▸ Information provided:
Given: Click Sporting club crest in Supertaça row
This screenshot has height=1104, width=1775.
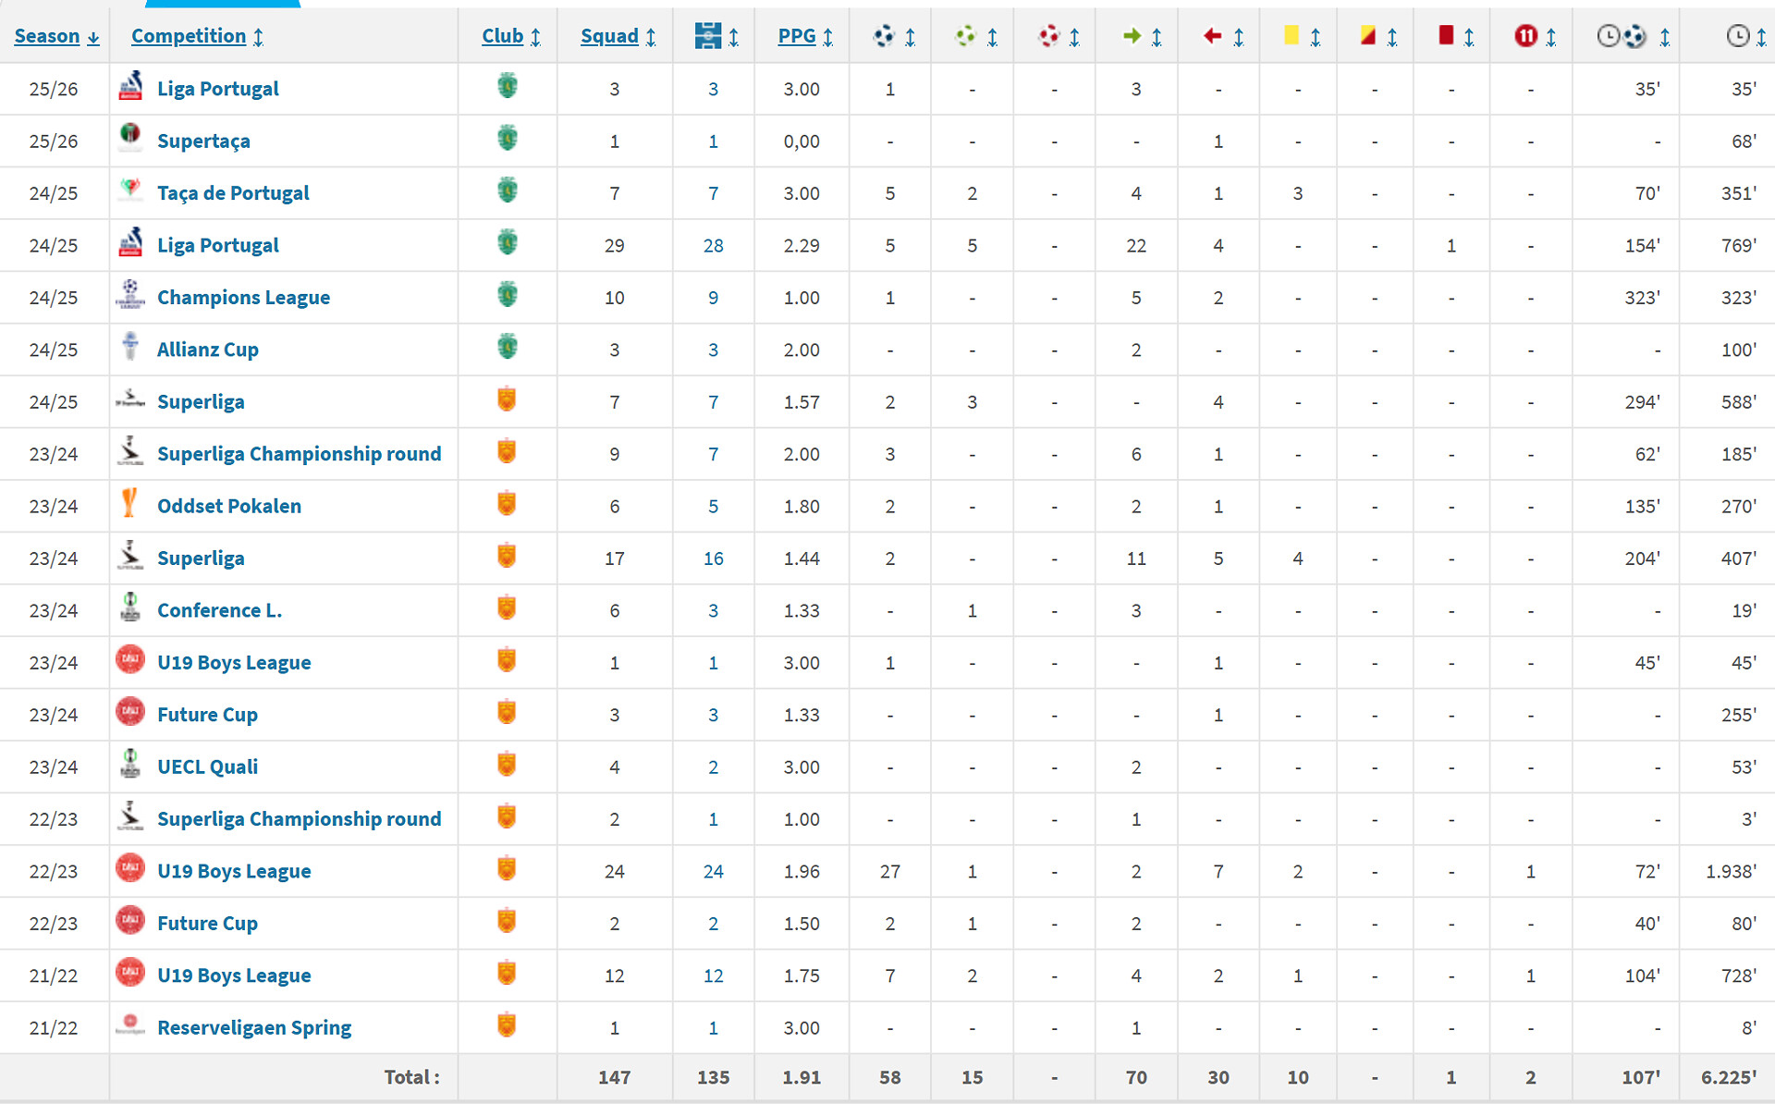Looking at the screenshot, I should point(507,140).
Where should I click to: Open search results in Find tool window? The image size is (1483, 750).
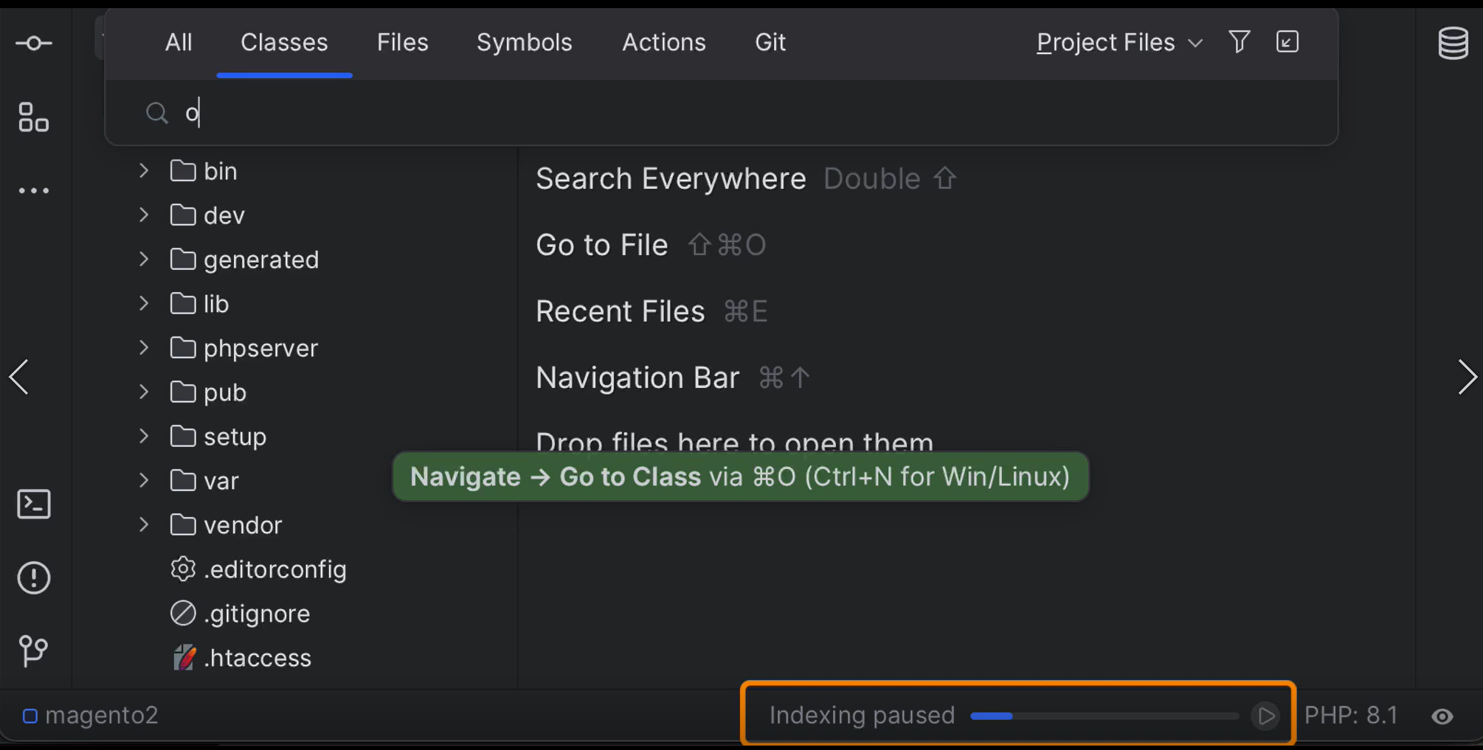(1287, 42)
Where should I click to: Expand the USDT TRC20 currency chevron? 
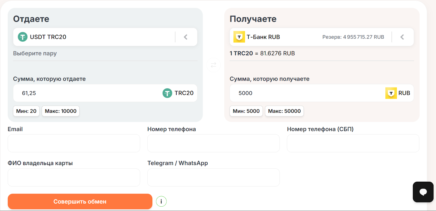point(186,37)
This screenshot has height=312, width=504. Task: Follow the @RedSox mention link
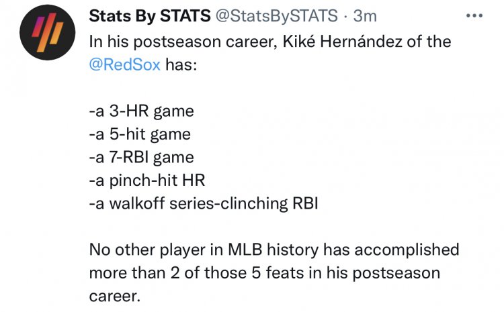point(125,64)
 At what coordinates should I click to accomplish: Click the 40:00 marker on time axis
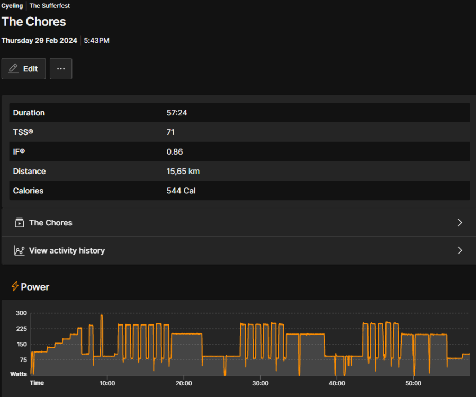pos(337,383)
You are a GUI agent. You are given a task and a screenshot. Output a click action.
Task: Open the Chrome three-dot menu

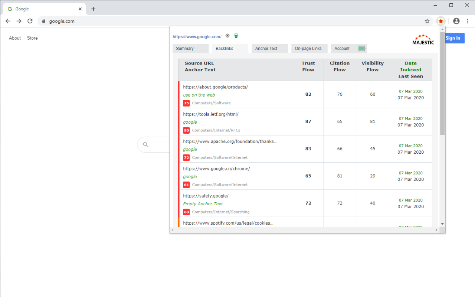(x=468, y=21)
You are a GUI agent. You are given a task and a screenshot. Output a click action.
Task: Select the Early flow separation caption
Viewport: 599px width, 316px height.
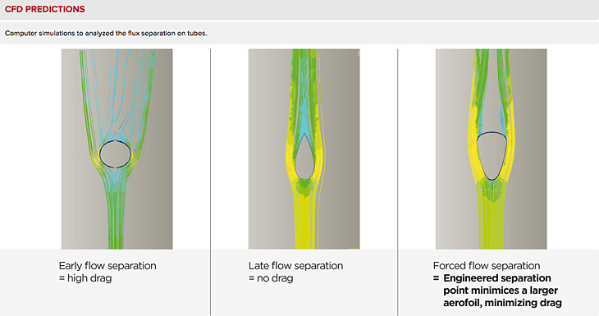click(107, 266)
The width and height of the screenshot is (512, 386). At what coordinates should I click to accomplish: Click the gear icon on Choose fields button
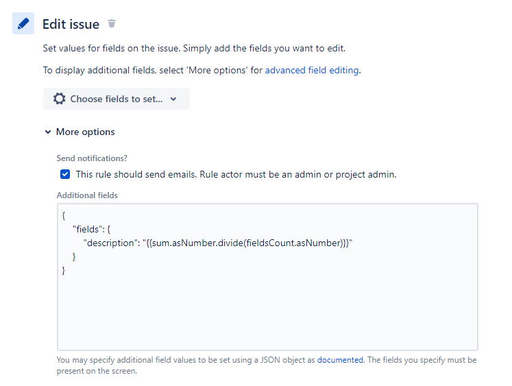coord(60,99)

==

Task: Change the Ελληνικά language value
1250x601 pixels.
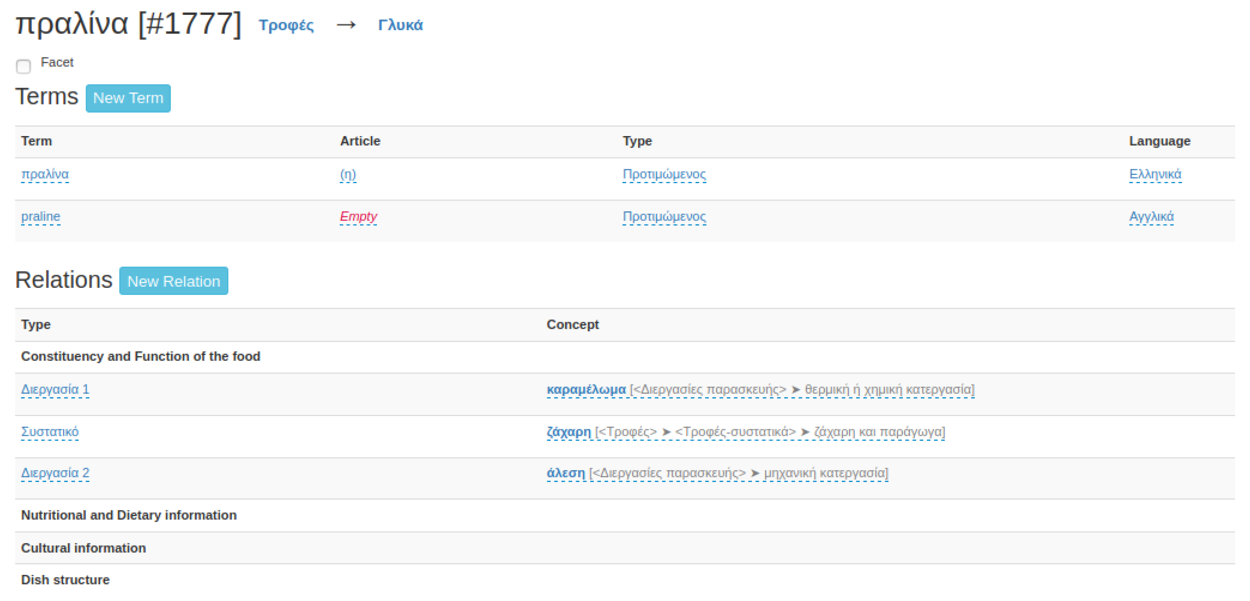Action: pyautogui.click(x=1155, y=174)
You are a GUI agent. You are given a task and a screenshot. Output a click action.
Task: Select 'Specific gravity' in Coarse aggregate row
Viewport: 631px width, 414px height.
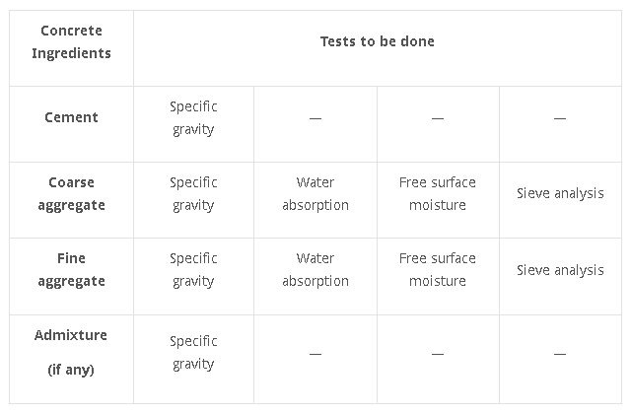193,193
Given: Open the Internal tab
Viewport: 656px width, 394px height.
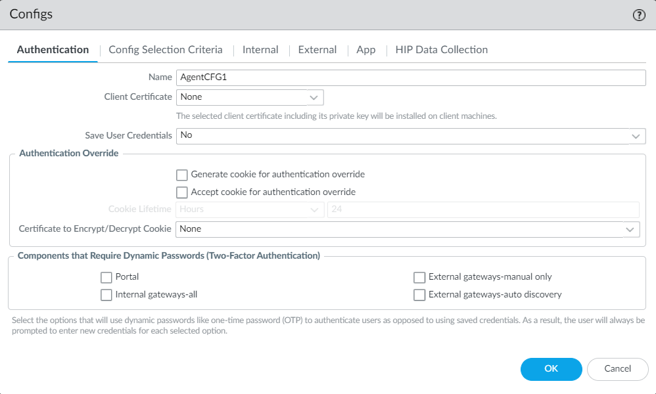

▸ Objective:
Copy word for word the lines from the one containing "This screenshot has height=312, width=504." through the one containing "coord(60,99)", including both of those lines. Leave out the pictures.

▸ Output for this task:
This screenshot has height=312, width=504. Task: Follow the @RedSox mention link
point(125,64)
 At what coordinates should I click to accomplish: Click the 40:00 marker on time axis
pos(337,383)
You are a GUI agent. You are given a task and a screenshot. Output a click action.
Task: Open the Chrome three-dot menu

(x=468, y=21)
You are a GUI agent. You are given a task and a screenshot. Output a click action.
Task: Select the Early flow separation caption
Viewport: 599px width, 316px height.
click(107, 266)
The width and height of the screenshot is (512, 386). At what coordinates should I click to accomplish: Click the gear icon on Choose fields button
coord(60,99)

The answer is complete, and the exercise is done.